Given information START

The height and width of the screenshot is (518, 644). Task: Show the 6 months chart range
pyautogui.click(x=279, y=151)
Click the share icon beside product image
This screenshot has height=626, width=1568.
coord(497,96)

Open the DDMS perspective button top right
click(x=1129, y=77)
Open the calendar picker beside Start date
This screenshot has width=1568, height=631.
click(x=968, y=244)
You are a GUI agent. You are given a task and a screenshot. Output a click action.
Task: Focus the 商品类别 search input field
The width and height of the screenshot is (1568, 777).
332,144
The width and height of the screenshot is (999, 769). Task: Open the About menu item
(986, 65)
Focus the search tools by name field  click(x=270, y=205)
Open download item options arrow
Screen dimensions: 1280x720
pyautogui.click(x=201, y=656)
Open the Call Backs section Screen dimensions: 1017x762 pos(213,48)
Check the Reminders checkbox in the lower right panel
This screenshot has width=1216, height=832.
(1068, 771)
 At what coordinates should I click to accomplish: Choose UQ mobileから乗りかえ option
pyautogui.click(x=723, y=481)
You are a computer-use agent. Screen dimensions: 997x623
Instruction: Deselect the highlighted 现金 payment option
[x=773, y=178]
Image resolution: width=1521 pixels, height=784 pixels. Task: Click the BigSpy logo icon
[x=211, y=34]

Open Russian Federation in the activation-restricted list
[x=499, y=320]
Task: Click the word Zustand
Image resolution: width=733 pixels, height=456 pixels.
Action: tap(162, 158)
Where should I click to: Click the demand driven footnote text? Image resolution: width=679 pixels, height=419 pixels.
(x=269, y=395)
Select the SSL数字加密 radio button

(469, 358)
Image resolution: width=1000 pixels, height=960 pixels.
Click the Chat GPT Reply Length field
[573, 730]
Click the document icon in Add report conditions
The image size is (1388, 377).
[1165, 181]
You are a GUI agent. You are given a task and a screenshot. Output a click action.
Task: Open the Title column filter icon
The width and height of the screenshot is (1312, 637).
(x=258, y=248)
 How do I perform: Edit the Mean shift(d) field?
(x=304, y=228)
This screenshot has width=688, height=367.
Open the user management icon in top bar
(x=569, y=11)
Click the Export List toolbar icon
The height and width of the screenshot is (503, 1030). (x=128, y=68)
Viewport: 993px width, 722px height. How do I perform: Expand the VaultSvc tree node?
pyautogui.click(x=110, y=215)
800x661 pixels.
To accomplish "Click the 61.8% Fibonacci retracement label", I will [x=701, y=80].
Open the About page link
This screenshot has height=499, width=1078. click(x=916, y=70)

Given information END

§ Required work
Please copy out each entry exactly as it appears above.

§ Exercise output
The height and width of the screenshot is (518, 644). Task: Show the 6 months chart range
pyautogui.click(x=279, y=151)
Click the share icon beside product image
This screenshot has height=626, width=1568.
coord(497,96)

Open the DDMS perspective button top right
click(x=1129, y=77)
Open the calendar picker beside Start date
This screenshot has width=1568, height=631.
click(x=968, y=244)
You are a GUI agent. You are given a task and a screenshot. Output a click action.
Task: Focus the 商品类别 search input field
The width and height of the screenshot is (1568, 777).
332,144
The width and height of the screenshot is (999, 769). Task: Open the About menu item
(986, 65)
Focus the search tools by name field  click(x=270, y=205)
Open download item options arrow
Screen dimensions: 1280x720
pyautogui.click(x=201, y=656)
Open the Call Backs section Screen dimensions: 1017x762 pos(213,48)
Check the Reminders checkbox in the lower right panel
This screenshot has width=1216, height=832.
(1068, 771)
 At what coordinates should I click to accomplish: Choose UQ mobileから乗りかえ option
pyautogui.click(x=723, y=481)
You are a computer-use agent. Screen dimensions: 997x623
Instruction: Deselect the highlighted 现金 payment option
[x=773, y=178]
Image resolution: width=1521 pixels, height=784 pixels. Task: Click the BigSpy logo icon
[x=211, y=34]

Open Russian Federation in the activation-restricted list
[x=499, y=320]
Task: Click the word Zustand
Image resolution: width=733 pixels, height=456 pixels.
Action: tap(162, 158)
Where should I click to: Click the demand driven footnote text? Image resolution: width=679 pixels, height=419 pixels.
(x=269, y=395)
Select the SSL数字加密 radio button

(469, 358)
Image resolution: width=1000 pixels, height=960 pixels.
Click the Chat GPT Reply Length field
[573, 730]
Click the document icon in Add report conditions
The image size is (1388, 377).
[1165, 181]
You are a GUI agent. You are given a task and a screenshot. Output a click action.
Task: Open the Title column filter icon
The width and height of the screenshot is (1312, 637).
(x=258, y=248)
 How do I perform: Edit the Mean shift(d) field?
(x=304, y=228)
This screenshot has width=688, height=367.
Open the user management icon in top bar
(x=569, y=11)
Click the Export List toolbar icon
The height and width of the screenshot is (503, 1030). (x=128, y=68)
Viewport: 993px width, 722px height. How do I perform: Expand the VaultSvc tree node?
pyautogui.click(x=110, y=215)
800x661 pixels.
To accomplish "Click the 61.8% Fibonacci retracement label", I will [x=701, y=80].
Open the About page link
This screenshot has height=499, width=1078. click(x=916, y=70)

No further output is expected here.